TASK ITEM. Omitting all pictures, print the lines of the listing from the one containing "1230x655 pixels. How" through the final line, both ends included, with no other text.

PROVIDED MATERIAL.

<<<<

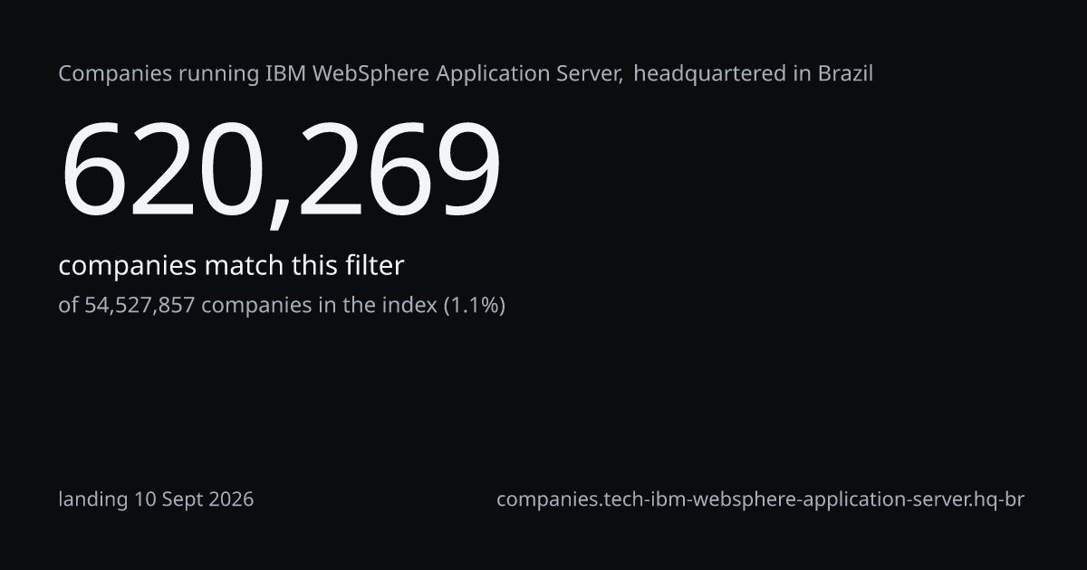Click the 'companies in the index' phrase
The image size is (1087, 570).
click(319, 306)

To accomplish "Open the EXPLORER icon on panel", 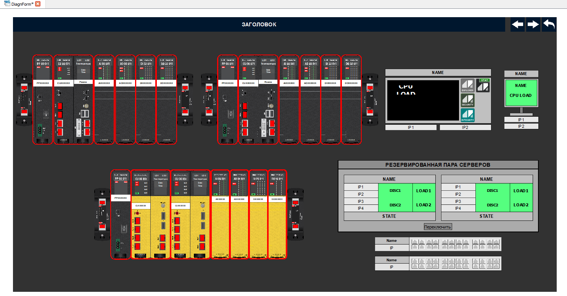I will (467, 85).
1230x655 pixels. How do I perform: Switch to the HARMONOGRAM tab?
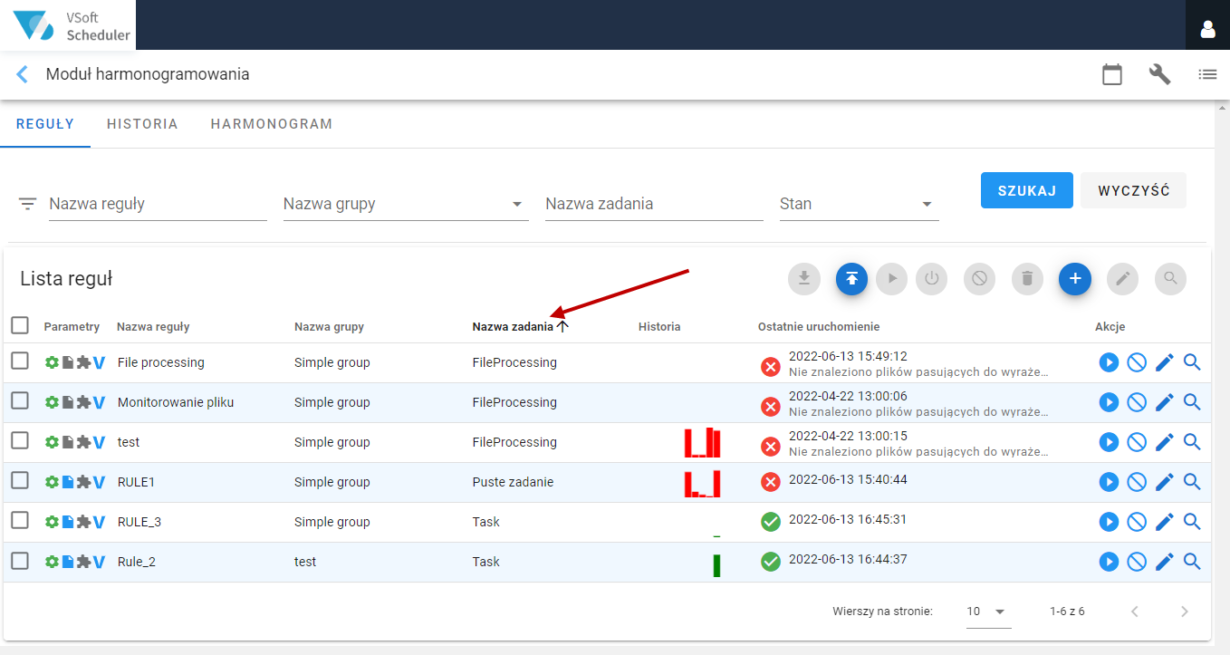tap(272, 124)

>>>>

EXERCISE ANSWER.
1230x655 pixels. How do I perform: Switch to the HARMONOGRAM tab?
tap(272, 124)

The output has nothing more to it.